4. ペプチド 1208 (FGFPEHLLVDFLQSLS-C)に対するAβ₄₂の結合研究
ペプチド 1208へのアミロイド-β-結合の分析のために、まずペプチドを担体タンパク質 (BSA)にペプチド濃度500 μMol (およそ1 mg/ml)で結合(coupling)させた。1208-BSA コンジュゲートをELISA プレートに結合させ、ここでウェルあたり100 ngのペプチドが結合した。ELISA プレートをPBS、1% BSAで満たし、その後、アミロイド-β(1-42)の結合を濃度範囲8-100ng/ウェルにて分析した。結合したアミロイド-βを特異的マウス抗体で検出した。最後に、結合したアミロイド-βの量を、ビオチン化抗-マウス抗体とストレプトアビジン結合ペルオキシダーゼを用いて定量した。基質としてABTSを用い、分析は405 nmの波長でELISA リーダーで行った(図1)。

ペプチド 1208の結合の分析のために、アミロイド-β (1-42)をELISA プレートに結合させた(500 ng/ウェル)。次いで、ELISA プレートをPBS、1% BSAで満たし、遊離のペプチド 1208または1208-BSA コンジュゲートをそれぞれ添加した(1.6-50 ng)。結合したペプチドを特異的モノクローナル抗体で検出した。最終的な定量のために、ビオチン化抗-マウス抗体とストレプトアビジン結合ペルオキシダーゼを用いた。基質としてABTSを用い、分析は405 nmの波長でELISA リーダーで行った(図2)。

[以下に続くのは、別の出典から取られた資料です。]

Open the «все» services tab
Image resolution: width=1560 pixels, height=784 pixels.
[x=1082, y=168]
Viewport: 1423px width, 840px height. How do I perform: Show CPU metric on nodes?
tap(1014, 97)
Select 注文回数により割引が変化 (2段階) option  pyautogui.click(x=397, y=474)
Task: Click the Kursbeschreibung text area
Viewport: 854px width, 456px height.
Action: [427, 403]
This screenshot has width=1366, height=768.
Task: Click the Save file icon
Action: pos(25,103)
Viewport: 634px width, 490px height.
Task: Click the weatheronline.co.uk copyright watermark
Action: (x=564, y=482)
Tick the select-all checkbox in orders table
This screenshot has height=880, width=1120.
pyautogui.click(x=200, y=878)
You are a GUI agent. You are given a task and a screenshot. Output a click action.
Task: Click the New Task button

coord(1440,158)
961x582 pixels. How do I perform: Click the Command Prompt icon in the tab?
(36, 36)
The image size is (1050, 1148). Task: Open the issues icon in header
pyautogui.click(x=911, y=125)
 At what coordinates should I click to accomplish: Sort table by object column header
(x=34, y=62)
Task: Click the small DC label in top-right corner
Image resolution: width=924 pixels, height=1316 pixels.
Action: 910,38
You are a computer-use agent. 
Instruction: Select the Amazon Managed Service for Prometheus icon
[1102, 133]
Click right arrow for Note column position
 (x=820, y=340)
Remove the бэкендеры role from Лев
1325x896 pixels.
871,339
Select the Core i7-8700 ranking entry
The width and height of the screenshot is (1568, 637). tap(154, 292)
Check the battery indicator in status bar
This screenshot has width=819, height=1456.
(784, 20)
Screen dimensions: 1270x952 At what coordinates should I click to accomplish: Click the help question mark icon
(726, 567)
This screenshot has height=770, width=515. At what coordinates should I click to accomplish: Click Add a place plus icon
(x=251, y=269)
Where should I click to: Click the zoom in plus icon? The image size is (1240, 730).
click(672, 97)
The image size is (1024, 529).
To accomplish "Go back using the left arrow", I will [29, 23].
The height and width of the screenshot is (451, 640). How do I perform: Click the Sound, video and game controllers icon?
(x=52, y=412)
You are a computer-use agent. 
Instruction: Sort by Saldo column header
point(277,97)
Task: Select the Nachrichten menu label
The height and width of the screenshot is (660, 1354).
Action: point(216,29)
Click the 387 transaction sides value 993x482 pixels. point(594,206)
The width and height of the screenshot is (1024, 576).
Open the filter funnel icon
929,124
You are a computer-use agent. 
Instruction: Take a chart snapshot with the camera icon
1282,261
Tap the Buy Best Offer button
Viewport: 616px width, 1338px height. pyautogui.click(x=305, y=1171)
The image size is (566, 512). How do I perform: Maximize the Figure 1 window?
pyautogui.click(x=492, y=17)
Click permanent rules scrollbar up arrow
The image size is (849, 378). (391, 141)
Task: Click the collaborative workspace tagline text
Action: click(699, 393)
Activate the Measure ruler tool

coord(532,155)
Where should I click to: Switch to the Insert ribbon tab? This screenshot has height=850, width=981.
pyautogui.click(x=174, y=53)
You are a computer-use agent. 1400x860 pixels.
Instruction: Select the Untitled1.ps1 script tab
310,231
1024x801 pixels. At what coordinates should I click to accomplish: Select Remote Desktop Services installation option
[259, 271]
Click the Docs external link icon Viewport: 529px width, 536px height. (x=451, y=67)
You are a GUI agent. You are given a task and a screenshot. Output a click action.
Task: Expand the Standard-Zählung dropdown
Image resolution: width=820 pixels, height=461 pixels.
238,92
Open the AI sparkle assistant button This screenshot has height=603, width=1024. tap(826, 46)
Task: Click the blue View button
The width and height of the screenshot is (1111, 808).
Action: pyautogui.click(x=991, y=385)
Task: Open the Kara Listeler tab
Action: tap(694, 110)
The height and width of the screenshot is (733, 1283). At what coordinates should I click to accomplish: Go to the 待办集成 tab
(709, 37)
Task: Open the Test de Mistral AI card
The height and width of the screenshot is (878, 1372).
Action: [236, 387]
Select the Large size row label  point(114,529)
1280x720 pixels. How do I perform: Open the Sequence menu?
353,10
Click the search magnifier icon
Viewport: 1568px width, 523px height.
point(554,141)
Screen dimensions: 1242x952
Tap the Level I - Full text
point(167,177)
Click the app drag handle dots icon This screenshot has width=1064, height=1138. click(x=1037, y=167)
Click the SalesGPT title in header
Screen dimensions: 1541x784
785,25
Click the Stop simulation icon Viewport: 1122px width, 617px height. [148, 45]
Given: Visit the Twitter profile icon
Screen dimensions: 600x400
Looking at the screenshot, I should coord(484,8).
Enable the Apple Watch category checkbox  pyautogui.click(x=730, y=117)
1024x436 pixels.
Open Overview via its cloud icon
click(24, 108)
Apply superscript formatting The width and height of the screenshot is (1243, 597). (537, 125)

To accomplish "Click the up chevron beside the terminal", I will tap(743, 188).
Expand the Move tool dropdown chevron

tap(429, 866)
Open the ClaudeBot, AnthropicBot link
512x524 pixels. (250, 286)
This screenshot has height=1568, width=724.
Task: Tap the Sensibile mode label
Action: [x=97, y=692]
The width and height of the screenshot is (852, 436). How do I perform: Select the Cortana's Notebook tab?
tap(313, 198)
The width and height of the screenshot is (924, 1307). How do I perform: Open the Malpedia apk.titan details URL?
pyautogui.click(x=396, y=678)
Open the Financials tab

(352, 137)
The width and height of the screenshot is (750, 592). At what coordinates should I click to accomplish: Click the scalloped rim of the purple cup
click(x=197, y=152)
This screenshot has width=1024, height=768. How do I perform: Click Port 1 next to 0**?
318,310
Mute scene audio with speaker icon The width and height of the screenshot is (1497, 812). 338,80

1208-BSA コンジュゲートをELISA プレートに結合させ(100 ngペプチド/ウェル)、プレートをPBS、1% BSAで満たした。次いでアミロイド-β (1-42) (100 ng/ウェル) の、遊離ペプチド 1208または対照-ペプチド (濃度範囲30-2000 ng/)の存在下での結合を分析した。結合したアミロイド-βの検出は前述のように行った(図3)。

図1はAβ₄₂のペプチド 1208 (BSAに結合しており、ELISA プレートを被覆している)に対する結合を示す; 図2はペプチド 1208 (および1208-BSA)のAβ₄₂ (ELISA プレートを被覆している)に対する結合を示す; 図3は、Aβ₄₂の1208-BSAへの競合的結合を示す。

Claims

血液または血漿の流れと接触することが出来る固体担体を含むアフェレーシス装置であって、固体担体がアミロイド-β-前駆タンパク質(APP)-結合性受容体を含むことを特徴とする装置。
APP-結合性受容体が、抗-APP 抗体、抗-Aβ₄₀ 抗体、抗-Aβ₄₂ 抗体、APP-結合性タンパク質、特にゲルゾリン、apoJまたはapoE、APP-結合性ペプチド、APP-結合性ガングリオシド、特に GM1、またはAPP-結合性核酸、特にアプタマー、またはこれら受容体の混合物から選択されることを特徴とする請求項1の装置。
担体が無菌パイロジェン不含有カラムであることを特徴とする請求項1または2の装置。
アルツハイマー病の治療または予防を提供するための請求項1〜3のいずれかの装置の使用。